Let me begin with an apology: sorry. I know you’ve heard about how great the Cayman GT4 is a million times before, but if you can bear it, or have somehow missed all previous episodes, here is the million-and-first recount of its brilliance.

It’s born of the fact that I was feeling cheated; every time the GT4 had made an appearance at the office, I’d somehow missed the opportunity to have a go. So, while speaking to one of the nice chaps at Porsche, I got out the violin and played a sorrowful tune, something along the lines of: "I was robbed."

2016 Geneva Motorshow update: Porsche confirms next generation Cayman GT4 will have six cylinder engine

If anyone ever tells you that whinging and whining doesn’t work, they’re wrong, because last week a bright yellow GT4 pitched up in the car park. Not being a violent man, I pushed and elbowed everyone out of the way, grabbed the keys and shot off for the weekend, deciding to deal with the fallout, and HR, on Monday.

Saturday was cold and very wet, and the Michelin Pilot Cup Sport 2 tyres seemed well outside their operating window. All the GT4 wanted to do was understeer, and if I tried to correct that with a dab of throttle it turned into catastrophic understeer, or cataclysmic oversteer.

I knew it was the tyres, but there was a bit of me questioning what all the fuss had been about. What we had here was a Cayman with a ridiculous wing that was not far off undriveable.

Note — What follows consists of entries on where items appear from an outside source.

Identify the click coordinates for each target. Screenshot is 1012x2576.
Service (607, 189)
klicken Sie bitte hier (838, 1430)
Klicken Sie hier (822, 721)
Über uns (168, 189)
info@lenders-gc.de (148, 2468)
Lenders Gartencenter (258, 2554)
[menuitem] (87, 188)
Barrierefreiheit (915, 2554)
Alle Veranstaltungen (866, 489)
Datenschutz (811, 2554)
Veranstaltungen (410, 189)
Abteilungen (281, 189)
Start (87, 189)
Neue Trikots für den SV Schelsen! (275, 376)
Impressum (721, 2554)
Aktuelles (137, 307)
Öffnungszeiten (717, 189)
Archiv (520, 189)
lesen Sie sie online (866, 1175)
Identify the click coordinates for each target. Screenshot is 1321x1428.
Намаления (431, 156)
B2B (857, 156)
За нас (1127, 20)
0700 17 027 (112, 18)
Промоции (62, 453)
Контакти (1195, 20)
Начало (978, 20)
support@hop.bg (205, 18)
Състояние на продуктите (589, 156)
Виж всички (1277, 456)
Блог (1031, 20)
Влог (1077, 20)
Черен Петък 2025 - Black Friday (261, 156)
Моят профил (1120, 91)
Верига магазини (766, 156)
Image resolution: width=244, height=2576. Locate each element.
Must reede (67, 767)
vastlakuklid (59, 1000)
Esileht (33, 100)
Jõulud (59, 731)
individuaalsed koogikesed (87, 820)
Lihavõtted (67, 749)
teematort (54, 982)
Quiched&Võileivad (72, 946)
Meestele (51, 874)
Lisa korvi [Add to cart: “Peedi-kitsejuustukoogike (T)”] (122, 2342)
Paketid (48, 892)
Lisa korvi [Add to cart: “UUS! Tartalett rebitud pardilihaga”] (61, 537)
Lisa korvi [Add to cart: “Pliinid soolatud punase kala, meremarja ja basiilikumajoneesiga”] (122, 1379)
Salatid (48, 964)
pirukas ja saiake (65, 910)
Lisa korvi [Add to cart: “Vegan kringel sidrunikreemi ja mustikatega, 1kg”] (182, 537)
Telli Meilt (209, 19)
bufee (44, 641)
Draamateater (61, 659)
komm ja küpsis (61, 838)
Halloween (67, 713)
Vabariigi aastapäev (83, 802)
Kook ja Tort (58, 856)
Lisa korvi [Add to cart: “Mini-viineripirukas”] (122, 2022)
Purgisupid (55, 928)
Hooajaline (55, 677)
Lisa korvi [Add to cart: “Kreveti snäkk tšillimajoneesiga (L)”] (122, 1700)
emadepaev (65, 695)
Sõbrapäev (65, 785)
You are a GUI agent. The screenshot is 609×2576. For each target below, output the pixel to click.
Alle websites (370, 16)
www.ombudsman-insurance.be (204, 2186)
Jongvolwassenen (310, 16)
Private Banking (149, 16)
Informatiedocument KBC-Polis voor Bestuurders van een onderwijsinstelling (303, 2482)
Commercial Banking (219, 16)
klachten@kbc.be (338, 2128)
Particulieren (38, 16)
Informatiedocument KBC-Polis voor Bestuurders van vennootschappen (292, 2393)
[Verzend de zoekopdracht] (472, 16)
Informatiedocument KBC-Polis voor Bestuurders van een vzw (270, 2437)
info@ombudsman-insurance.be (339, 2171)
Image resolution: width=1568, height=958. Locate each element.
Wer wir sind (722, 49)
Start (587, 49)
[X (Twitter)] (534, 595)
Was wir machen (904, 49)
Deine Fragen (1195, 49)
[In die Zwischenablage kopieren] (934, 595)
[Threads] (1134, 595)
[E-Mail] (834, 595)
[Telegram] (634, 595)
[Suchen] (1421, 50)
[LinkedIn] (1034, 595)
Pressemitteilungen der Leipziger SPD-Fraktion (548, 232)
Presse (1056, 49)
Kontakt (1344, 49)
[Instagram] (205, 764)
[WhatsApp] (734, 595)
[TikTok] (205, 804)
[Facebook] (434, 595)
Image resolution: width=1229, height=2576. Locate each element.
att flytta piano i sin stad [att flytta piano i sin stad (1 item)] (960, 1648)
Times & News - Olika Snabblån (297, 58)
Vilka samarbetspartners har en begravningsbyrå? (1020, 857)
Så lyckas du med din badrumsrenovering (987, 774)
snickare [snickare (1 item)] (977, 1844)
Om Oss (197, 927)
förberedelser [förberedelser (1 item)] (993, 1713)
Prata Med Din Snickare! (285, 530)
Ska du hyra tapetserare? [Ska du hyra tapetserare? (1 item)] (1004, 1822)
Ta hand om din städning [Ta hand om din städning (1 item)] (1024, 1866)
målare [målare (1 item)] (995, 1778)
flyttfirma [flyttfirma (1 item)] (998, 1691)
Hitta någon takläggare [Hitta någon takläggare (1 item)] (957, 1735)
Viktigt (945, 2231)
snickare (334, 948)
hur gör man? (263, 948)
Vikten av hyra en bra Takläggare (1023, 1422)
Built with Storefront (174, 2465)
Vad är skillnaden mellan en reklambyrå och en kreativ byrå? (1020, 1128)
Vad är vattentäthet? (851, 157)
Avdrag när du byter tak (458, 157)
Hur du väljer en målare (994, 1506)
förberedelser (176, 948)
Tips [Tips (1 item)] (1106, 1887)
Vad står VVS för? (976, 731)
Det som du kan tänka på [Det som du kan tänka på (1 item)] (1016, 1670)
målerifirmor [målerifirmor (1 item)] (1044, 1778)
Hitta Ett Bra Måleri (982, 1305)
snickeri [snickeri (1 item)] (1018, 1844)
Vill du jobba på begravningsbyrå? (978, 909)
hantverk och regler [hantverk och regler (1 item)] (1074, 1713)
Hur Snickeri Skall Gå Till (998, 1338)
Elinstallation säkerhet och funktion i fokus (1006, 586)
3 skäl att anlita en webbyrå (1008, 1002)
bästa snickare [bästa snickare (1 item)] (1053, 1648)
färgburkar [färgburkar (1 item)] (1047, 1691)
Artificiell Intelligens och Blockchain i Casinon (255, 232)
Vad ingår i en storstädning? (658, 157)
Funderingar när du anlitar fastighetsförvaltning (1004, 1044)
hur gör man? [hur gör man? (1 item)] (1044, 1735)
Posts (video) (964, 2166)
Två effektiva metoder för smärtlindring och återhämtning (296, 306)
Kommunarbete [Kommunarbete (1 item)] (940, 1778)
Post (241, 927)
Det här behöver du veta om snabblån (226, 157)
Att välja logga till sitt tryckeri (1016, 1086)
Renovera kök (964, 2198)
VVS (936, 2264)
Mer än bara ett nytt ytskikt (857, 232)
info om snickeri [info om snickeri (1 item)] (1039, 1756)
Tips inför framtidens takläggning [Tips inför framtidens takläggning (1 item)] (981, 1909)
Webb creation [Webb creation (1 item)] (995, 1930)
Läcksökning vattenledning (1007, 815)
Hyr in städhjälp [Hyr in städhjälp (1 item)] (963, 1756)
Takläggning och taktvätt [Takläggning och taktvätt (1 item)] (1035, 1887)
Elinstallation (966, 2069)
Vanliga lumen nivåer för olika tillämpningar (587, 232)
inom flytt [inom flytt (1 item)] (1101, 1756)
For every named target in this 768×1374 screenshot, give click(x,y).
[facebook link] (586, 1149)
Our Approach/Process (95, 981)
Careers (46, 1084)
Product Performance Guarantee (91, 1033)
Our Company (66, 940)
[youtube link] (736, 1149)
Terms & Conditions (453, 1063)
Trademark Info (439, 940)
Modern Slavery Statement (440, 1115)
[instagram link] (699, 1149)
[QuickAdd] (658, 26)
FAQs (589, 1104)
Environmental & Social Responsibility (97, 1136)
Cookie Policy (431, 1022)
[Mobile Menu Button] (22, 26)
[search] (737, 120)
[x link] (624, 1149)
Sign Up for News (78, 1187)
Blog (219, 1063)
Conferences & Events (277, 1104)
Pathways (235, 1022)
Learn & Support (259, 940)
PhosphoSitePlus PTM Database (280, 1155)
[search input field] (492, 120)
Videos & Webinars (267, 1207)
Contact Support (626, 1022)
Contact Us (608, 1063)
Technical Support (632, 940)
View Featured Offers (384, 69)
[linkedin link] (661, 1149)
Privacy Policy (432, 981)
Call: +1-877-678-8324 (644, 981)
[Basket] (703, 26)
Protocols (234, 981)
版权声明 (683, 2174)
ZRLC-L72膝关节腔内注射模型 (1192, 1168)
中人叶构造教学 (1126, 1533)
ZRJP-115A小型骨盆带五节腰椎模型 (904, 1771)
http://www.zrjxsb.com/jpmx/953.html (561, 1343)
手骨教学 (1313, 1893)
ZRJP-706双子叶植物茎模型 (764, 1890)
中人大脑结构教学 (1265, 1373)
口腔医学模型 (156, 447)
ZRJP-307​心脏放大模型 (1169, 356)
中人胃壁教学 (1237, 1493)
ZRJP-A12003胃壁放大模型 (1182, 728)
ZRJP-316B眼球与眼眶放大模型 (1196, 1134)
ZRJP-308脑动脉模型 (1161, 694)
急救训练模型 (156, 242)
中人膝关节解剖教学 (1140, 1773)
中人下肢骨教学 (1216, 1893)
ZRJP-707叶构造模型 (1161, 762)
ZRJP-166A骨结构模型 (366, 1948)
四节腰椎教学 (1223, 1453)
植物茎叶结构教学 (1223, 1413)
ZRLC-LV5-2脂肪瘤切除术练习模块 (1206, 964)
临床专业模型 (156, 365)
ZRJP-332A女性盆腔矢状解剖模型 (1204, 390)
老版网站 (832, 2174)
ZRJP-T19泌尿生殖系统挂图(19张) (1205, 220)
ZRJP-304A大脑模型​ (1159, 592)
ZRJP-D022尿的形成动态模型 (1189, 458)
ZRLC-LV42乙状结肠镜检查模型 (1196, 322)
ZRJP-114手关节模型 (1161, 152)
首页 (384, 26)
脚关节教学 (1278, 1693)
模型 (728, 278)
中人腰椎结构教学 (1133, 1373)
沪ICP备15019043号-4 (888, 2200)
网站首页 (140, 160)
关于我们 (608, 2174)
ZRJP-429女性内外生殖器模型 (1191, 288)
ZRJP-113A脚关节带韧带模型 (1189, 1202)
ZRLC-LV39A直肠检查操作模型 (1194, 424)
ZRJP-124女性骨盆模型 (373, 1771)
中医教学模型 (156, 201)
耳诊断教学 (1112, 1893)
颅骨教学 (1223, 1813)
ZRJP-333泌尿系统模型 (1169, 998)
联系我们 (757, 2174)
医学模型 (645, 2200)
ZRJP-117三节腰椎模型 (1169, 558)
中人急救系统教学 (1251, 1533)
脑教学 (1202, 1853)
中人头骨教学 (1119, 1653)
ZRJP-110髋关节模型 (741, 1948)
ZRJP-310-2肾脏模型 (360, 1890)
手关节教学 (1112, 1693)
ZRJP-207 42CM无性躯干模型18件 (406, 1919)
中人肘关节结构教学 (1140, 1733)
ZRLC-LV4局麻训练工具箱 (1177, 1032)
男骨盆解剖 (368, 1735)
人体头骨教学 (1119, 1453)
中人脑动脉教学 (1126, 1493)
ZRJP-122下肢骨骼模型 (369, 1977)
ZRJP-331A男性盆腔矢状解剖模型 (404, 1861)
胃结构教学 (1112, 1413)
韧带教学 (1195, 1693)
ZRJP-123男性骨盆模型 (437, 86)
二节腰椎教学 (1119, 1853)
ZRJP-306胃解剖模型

Waking up on Sunday to sunlight streaming through the curtains, I decided to have another crack. I went for a blast, giving it some beans after making a concerted effort to get some heat into those tyres on the now thankfully dry road. Oh God, what a difference a day makes.

This was the GT4 I had heard about, and it was coming alive on every sensory level. The tactile Alcantara steering wheel was loading up in my hands as I guided the pointy front end between apexes, and now the Michelins were digging in, offering the grip I’d longed for a day before.

At the point when the front tyres could do no more, there was a newfound progression to how they let go, and I could compensate by bringing the rear around without disastrous consequences. In fact, using the tightness of the GT4's rear diff and the deftness of its throttle pedal, even I – whose car control is along the same lines as Animal’s drum playing in the Muppets - was confidently maintaining a few degrees of rear slip angle while hammering hard out of corners.